There are also cases lawyers will work for free. For example, suppose you need a lawyer to draft and notarize a series of estate planning documents and perform no other services. In that case, they may bill you a flat fee based on the estimated time spent drafting and notarizing those documents and the costs of the public notary.

However, suppose you need to avail the services of a tax attorney to represent you and defend your case against the IRS. In that case, it may be more challenging to pinpoint the estimated time spent on your case and the assorted legal costs ahead. A retainer gives both you and your lawyer peace of mind.

When Is a Lawyer Retainer Fee Earned?

A retainer consists of unearned monies and earned monies. A retainer agreement can further specify how these are defined. Still, in general, unearned monies in a retainer are any funds left in the trust account that your attorney has not needed to access. In contrast, earned monies are any funds the attorney has pulled out of the account to pay for their billed hours or other costs associated with the case (as per properly documented receipts).

When Is a Lawyer Retainer Fee Replenished?

Retainer fees are either replenished when the total sum of unearned monies has reached zero or when your unearned retainer fee has hit a minimum point as agreed upon in your retainer agreement.

What Is a Retainer Agreement?

A retainer agreement is a legal contract between a client and an attorney, clarifying the agreement’s terms, the attorney’s expected legal duties, the associated costs, the structure of the fees included in the case, and more.

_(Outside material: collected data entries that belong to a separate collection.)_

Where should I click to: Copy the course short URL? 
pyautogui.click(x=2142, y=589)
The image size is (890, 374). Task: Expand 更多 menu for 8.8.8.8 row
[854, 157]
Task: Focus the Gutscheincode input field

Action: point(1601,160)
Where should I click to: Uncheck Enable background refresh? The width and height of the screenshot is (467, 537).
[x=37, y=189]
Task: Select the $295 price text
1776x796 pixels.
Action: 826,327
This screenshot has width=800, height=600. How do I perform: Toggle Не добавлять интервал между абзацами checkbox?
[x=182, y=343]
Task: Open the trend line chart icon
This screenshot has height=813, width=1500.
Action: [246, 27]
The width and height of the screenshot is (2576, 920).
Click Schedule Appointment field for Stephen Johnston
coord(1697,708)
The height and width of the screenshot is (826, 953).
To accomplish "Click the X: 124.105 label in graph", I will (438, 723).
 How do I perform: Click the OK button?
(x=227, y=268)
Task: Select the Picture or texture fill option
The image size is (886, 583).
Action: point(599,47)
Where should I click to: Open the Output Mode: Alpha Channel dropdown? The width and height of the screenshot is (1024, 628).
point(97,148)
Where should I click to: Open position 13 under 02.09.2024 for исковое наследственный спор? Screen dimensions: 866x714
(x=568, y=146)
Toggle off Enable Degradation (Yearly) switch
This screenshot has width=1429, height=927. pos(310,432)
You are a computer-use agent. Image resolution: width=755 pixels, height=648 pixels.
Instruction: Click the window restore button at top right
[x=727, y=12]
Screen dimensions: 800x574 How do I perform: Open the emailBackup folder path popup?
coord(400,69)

In general, a retainer agreement will contain the following information:

  • The duties of your attorney.
  • What your attorney charges.
  • Other anticipated associated costs.
  • The itemization of your bill.
  • The terms of your retainer.

What Are Common Attorney Fees?

A retainer fee is separate from the way your attorney receives their compensation. For example, the retainer represents the money paid into an attorney’s trust account before billing that accounts with their hourly rate. In this case, the attorney’s compensation is calculated hourly. Attorneys may charge you differently depending on the circumstances of your case. Personal injury claims, for example, are often billed through compensatory fees rather than an hourly rate.

  • Hourly Fees. The per-hour rate each attorney and paralegal will charge in your case.
  • Flat Fees. Flat fees are associated with services with a precise estimated time cost.
  • Compensation Fees. Fees are expressed as a percentage of the money awarded in a litigation case, i.e., as part of the compensatory fee awarded to a plaintiff in a personal injury case or the money received in a legal settlement.
  • Engagement Fees. In certain circumstances, lawyers may charge additional engagement fees when cases require considerable time and resources, sacrificing a firm’s ability to take on other cases and clients.

The terms of legal compensation will usually depend on the case’s specifics and a client’s needs. The simpler the requirements, the simpler the payment. Before you sign anything, it pays to thoroughly discuss compensation with your would-be attorney and assuage any fears or answer any questions you might have regarding the financial impact of your case.

Most firms and individual lawyers will be upfront about what to expect. They want to get paid – and they will want to make sure you have the financial means to seek their services.